The court was not persuaded by Torres’s argument that timeliness concerns were outweighed by prejudice and unusual circumstances. The court found no unusual circumstances justifying the delay, and observed that Torres could seek permission to file an amicus brief before the Federal Circuit. Addressing Torres’s concern that it would lack access to protected information, the court noted the parties requested no redactions to its merits opinion, thus prejudice toward Torres was minimal relative to the prejudice to SAGAM were it required to litigate against a late-arriving party. Torres had simply delayed far too long to take part in the case.

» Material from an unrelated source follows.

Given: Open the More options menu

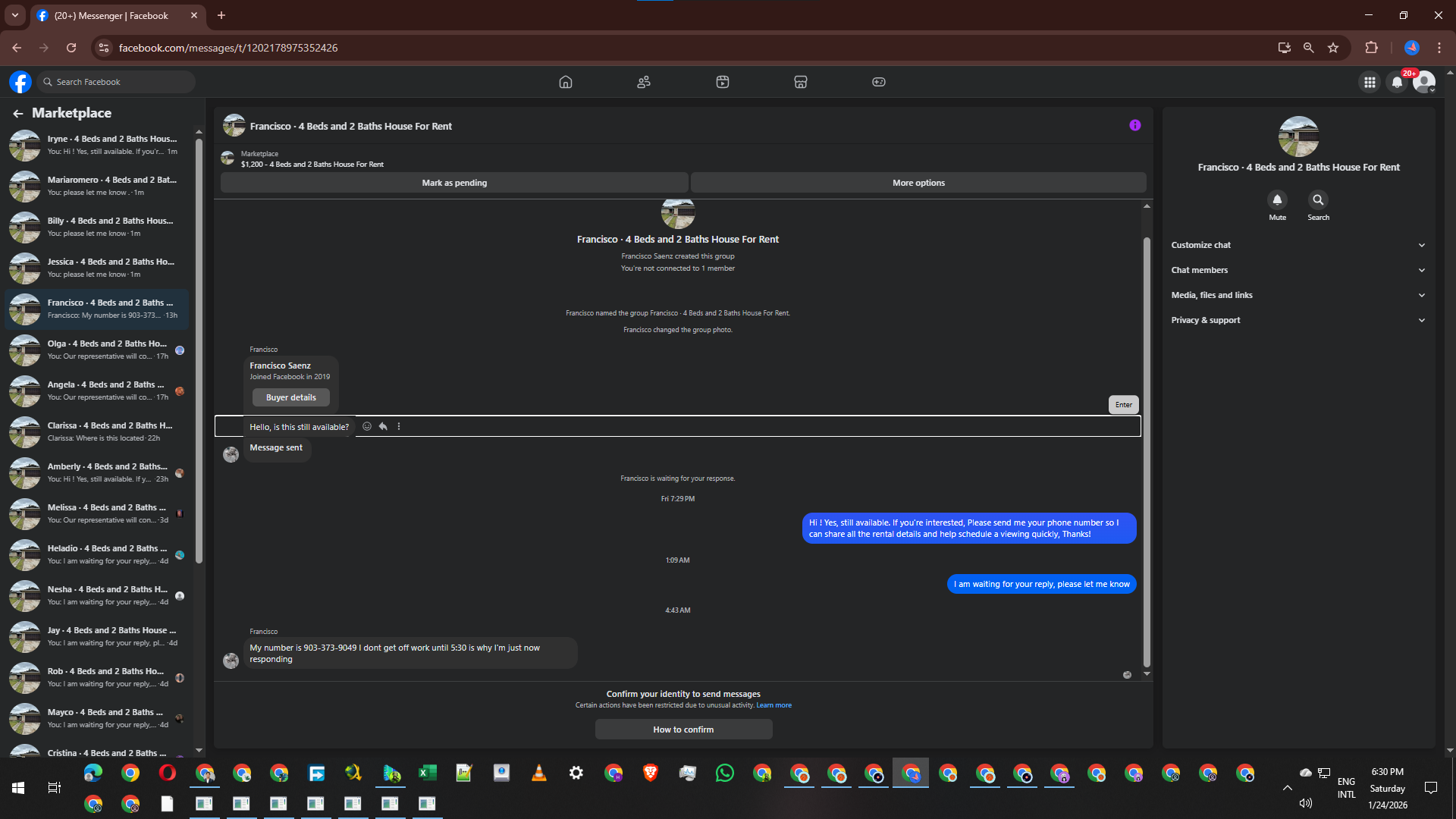Looking at the screenshot, I should 918,183.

In a statement capturing the speed of bid protests, the court noted that “[o]ver five months elapsed between the filing of the complaint and the filing of Torres’s motion to intervene, which, in a bid protest, is an eternity.”
Although the delays in this case were extreme, in most cases parties have to make quick decisions in bid protest litigation. If a party chooses not to intervene, there is always a chance that the decision will not favor it, a critical fact might remain undiscovered, or a winning argument might not be raised. While courts apply a generous standard when granting motions to intervene, the generally permissive policy is not without limits. Parties may need to be reminded frequently, and perhaps nudged from time to time, to make decisions in time to assert their rights.
 126 Fed. Cl. 281 (2016).
 No. 21-1079C, 2021 WL 5023371 (Fed. Cl. Oct. 28, 2021).
 Weeks Marine, Inc. v. United States, 575 F.3d 1352, 1361 (Fed. Cl. 2009).
 Am. Fed’n of Gov’t Emp. v. United States, 258 F.3d 1294, 1302 (Fed. Cir. 2001).
 31 U.S.C. § 3551(2).
 Squire Sols., Inc. v. United States, No. 21-1494C, 2021 WL 4805540 (Fed. Cl. Sept. 30, 2021).
 28 U.S.C. § 1491(b)(1).
 Distributed Sols., Inc. v. United States, 539 F.3d 1340, 1345 (Fed. Cir. 2008).
 80 Fed. Cl. 715, 720-22 (2007), aff’d, 309 F. App’x 388 (Fed. Cir. 2009).
 These indicia included numerous references in the solicitation to the FAR and other acquisition regulations, SBA policies requiring SBIR solicitations satisfy competition requirements in procurement statutes, and requirements that applicants be registered in the government’s System for Award Management, a common requirement for offerors for government procurements.
 SAGAM Sécurité Senegal v. United States, No. 21-1138C, 2021 WL 4621966 (Fed. Cl. Oct. 7, 2021).